L’Abandon Scandaleux Des Forces De L’Ordre
Une fois leur méprise découverte, les policiers auraient pu tenter de réparer leur erreur. Mais la suite révèle un second niveau de défaillance, tout aussi préoccupant que la violence initiale. Après avoir constaté qu’ils viennent de tabasser le fils des propriétaires, les fonctionnaires de la BAC n’appellent aucun secours médical. Le jeune homme, ensanglanté et sonnant, ne bénéficie d’aucune prise en charge.

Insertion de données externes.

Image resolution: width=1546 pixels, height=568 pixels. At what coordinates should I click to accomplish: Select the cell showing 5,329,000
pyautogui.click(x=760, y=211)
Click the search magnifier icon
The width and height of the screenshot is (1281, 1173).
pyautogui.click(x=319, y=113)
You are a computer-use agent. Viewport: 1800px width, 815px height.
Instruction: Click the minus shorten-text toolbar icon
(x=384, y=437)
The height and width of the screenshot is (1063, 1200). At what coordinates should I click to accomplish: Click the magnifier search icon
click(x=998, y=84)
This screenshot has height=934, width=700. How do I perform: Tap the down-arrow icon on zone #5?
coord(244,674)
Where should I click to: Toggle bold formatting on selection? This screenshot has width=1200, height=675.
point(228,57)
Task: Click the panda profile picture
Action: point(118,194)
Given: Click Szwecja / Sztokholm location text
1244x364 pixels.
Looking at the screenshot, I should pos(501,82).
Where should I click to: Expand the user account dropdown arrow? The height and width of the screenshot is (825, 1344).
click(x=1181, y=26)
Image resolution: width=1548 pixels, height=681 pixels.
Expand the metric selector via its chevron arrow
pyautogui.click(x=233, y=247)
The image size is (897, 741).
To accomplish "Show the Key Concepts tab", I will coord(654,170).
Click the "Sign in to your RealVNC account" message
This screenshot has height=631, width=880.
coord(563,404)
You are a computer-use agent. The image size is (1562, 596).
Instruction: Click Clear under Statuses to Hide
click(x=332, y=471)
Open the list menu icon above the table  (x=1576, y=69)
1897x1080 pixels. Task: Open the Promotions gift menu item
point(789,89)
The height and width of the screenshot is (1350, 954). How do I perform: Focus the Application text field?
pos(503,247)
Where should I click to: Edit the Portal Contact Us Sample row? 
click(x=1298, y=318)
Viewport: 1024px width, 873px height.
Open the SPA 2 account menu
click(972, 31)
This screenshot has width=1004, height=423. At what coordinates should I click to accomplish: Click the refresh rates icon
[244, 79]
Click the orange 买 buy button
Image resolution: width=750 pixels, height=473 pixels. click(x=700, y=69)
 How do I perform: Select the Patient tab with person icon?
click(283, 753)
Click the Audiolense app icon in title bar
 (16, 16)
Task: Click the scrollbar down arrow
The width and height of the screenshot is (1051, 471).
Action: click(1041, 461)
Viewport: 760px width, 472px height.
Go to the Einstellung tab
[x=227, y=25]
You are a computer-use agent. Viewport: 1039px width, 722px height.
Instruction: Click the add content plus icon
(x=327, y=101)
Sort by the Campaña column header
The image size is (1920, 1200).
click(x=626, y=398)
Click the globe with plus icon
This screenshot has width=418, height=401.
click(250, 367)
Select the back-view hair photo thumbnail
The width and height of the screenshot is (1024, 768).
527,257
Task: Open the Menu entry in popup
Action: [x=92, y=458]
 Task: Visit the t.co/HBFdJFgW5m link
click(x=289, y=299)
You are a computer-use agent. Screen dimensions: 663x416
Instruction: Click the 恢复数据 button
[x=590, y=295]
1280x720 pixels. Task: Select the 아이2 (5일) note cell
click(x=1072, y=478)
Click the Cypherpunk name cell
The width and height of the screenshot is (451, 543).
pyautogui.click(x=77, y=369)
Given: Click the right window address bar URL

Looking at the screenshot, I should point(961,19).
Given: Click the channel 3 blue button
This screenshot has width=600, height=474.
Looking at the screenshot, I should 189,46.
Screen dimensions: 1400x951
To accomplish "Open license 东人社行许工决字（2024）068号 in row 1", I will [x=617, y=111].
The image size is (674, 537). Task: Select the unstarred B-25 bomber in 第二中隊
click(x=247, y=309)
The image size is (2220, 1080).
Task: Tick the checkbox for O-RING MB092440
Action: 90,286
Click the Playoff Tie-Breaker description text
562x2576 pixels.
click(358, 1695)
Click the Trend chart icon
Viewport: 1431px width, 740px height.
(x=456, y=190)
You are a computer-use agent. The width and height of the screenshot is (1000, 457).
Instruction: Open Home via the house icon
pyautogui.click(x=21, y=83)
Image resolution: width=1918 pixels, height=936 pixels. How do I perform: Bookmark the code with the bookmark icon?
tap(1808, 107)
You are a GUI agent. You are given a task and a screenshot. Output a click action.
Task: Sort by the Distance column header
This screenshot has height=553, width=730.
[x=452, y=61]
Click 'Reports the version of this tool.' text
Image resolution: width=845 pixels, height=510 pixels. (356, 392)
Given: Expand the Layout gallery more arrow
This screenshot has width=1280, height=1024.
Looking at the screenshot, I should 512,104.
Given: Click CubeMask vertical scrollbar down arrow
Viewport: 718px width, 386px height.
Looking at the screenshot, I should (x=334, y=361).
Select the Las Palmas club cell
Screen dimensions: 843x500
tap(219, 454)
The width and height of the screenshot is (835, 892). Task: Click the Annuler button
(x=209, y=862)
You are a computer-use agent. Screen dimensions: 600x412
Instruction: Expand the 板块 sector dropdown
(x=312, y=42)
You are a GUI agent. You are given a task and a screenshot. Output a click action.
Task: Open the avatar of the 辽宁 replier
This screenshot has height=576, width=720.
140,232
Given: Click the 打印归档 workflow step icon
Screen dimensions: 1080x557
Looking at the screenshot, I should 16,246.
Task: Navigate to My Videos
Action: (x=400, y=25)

« Ils lui ont dit d’aller se nettoyer », rapporte le père avec amertume. Une simple instruction donnée à la victime pour qu’elle efface elle-même les traces de son agression. Aucun constat médical immédiat, aucune excuse, aucun protocole de secours. Les policiers ordonnent au blessé de gérer ses plaies comme s’il s’agissait d’une simple égratignure.
Puis vient la fuite. « Ils l’ont laissé en sang et ils sont partis comme des voleurs », témoigne le père. Cette formule résume toute l’ironie de la situation : ceux qui croyaient intervenir sur un cambriolage quittent les lieux précipitamment, abandonnant leur victime dans l’état où ils l’ont mise. Un comportement qui évoque davantage la fuite d’agresseurs que l’attitude de représentants de l’ordre public.
Cette séquence d’abandon transforme une bavure en non-assistance à personne en danger. Les forces censées protéger les citoyens laissent l’un d’eux blessé, sans secours, face aux conséquences directes de leur propre violence.